Título: Contrato de esbulho
Autor:
Fonte: O Estado de São Paulo, 03/02/2007, Notas e Informações, p. A3

Como não poderia deixar de ser, nesta época repleta de parcerias de todos os gêneros, acaba de ser celebrada uma joint venture entre o Movimento dos Sem-Terra (MST) e a Central Única dos Trabalhadores (CUT). As joint ventures são pactuadas quando empresas com tecnologias complementares desejam criar um produto ou serviço que aproveite as potencialidades de cada qual. E este é, precisamente, o caso. A CUT oferece, à nova sociedade, sua capacidade e experiência na articulação política de sindicatos e negociação com os poderes públicos - já que é o braço sindical do Partido dos Trabalhadores, que ocupa o Poder Central. O MST contribui com seu sofisticado know-how em invasões de fazendas, depredação de sedes, matanças de animais, colocação de empregados em cárcere privado, montagem de acampamentos em espaços públicos, destruição de instalações e equipamentos em prédios públicos ou privados, afora todo o aparato mercadológico (bandeiras, camisetas, bonés, etc.) que emprega em suas operações.

O acordo foi fechado entre sindicatos ligados à CUT do oeste paulista e o líder emessetista José Rainha Júnior - aquele que só o fato de ainda estar solto já significa um caso de escândalo institucional de impunidade (embora não o único) -, tendo em vista uma atuação conjunta na região. No encontro para a formação da parceria, ocorrido domingo em Ouro Verde, a 670 quilômetros de São Paulo, ficaram definidas duas frentes de ações. O MST ajudará os sindicatos a se organizarem ante a ofensiva das usinas de cana do oeste e os sindicalistas engrossarão o número de participantes dos grupos de sem-terra nas operações de invasão e ocupação. 'Estamos preparando uma grande mobilização no Pontal e na Alta Paulista' - anunciou o líder sem-terra.

Diga-se, a propósito, que esse famoso líder sem-terra é, na verdade, um 'com terra' (com lote no assentamento 'Che Guevara', no Pontal do Paranapanema), um 'com teto' (com imóvel residencial no município paulista de Teodoro Sampaio) e um 'com conta' (na agência 221-6 do Bradesco, onde já recebeu, em outubro de 1998, depósito no valor de R$ 228.296,42, quando era secretário-geral da Cooperativa de Comercialização e Prestação de Serviços dos Assentados da Reforma Agrária do Pontal Ltda. - Cocamp -, e utilizou aquela importância - dinheiro público - para liquidar um empréstimo pessoal).

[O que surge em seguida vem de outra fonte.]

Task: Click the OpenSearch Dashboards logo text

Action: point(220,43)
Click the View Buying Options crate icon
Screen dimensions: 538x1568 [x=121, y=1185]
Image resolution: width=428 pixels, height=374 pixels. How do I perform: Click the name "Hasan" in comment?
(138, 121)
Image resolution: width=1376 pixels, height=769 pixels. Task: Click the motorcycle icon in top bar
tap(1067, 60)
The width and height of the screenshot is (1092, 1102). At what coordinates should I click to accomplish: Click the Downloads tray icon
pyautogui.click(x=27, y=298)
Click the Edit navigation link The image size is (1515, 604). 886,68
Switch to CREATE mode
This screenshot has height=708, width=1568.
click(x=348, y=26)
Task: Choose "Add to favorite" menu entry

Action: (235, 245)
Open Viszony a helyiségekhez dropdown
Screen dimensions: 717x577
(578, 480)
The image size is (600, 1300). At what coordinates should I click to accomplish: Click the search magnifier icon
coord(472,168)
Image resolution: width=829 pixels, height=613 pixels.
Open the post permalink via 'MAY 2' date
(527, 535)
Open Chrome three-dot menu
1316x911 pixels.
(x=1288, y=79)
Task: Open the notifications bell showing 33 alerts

Quer dizer, nessa parceria Rainha talvez possa também ofertar à CUT, subsidiariamente, expertise em estratégias de movimentação financeira. Importa mais avaliar, no entanto, a potenciação de multiplicação de invasões e ocupações de terras e propriedades em geral, particulares ou públicas, sob a égide da parceria MST-CUT, especialmente depois de decorrido o período de trégua eleitoral, quando o desrespeito à propriedade fora suspenso para não se prejudicar a campanha reeleitoral do companheiro maior, Luiz Inácio Lula da Silva.

Com o fim da trégua, o MST mostra a disposição de deixar extravasar toda a sua vontade de esbulhar, contida no período da campanha eleitoral. Em menos de uma semana, promoveu três ocupações: uma na Bahia; uma em Minas Gerais; e a ocupação da Fazenda Toca da Raposa, em Planaltina, a 30 quilômetros de Brasília, por cerca de 600 famílias, as mesmas que, dias antes, haviam sido expulsas pela Polícia Militar do acampamento na Fazenda Sete Rios, em Flores de Goiás. É claro que o pretexto do esbulho foi o mesmo de sempre: a aceleração do processo de reforma agrária.

As parcerias só se tornam bem-sucedidas quando as partes pactuadas trocam experiências acumuladas. Considerando-se que uma das experiências mais comprovadas, da parte do MST, é a do emprego da violência em larga escala, em suas operações sincronizadas em diversos pontos do território nacional, é de se supor - e temer - o nível de truculência que os militantes cutistas poderão aprender com seus parceiros emessetistas. Ou será que aos entusiastas portadores das bandeiras que têm em comum mais do que o pano vermelho e a letra 't', a troca de experiências, nesse campo, não terá algo a lhes acrescentar?